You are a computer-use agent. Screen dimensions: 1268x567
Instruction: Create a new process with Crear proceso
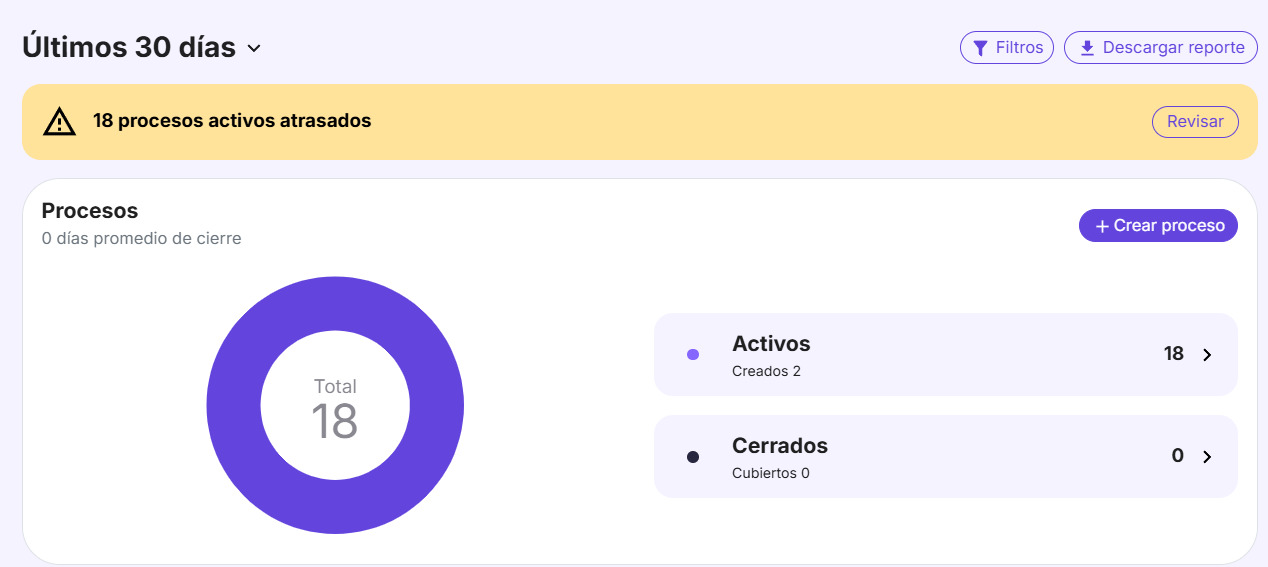[x=1158, y=226]
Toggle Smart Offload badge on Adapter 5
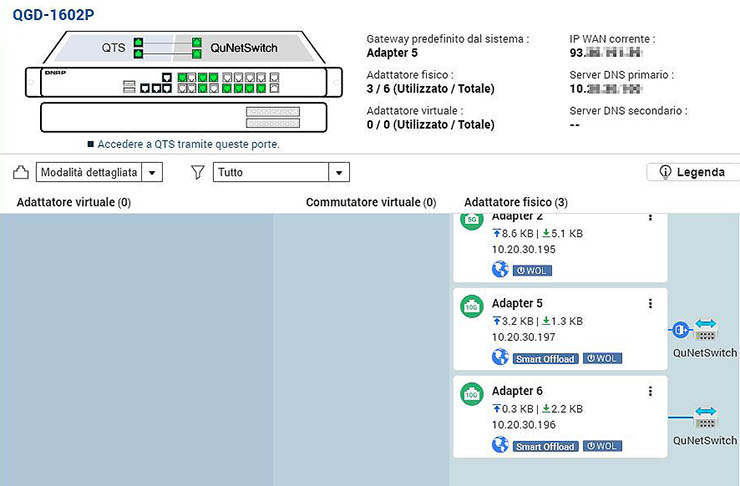Screen dimensions: 740x486 pos(545,358)
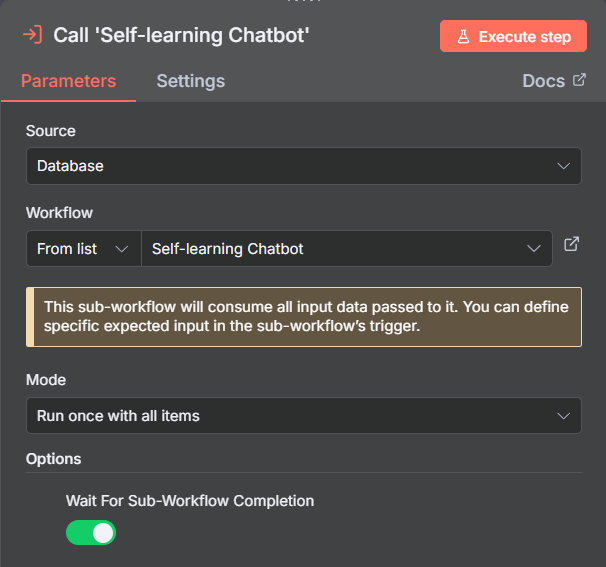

────────

*SET EXERCISE*
Copy every line of the items above word for word, leaving out the pictures.

*FINAL RESULT*
You are a computer-use agent. Screen dimensions: 1268x567
Instruction: Create a new process with Crear proceso
[x=1158, y=226]
Toggle Smart Offload badge on Adapter 5
Screen dimensions: 740x486 pos(545,358)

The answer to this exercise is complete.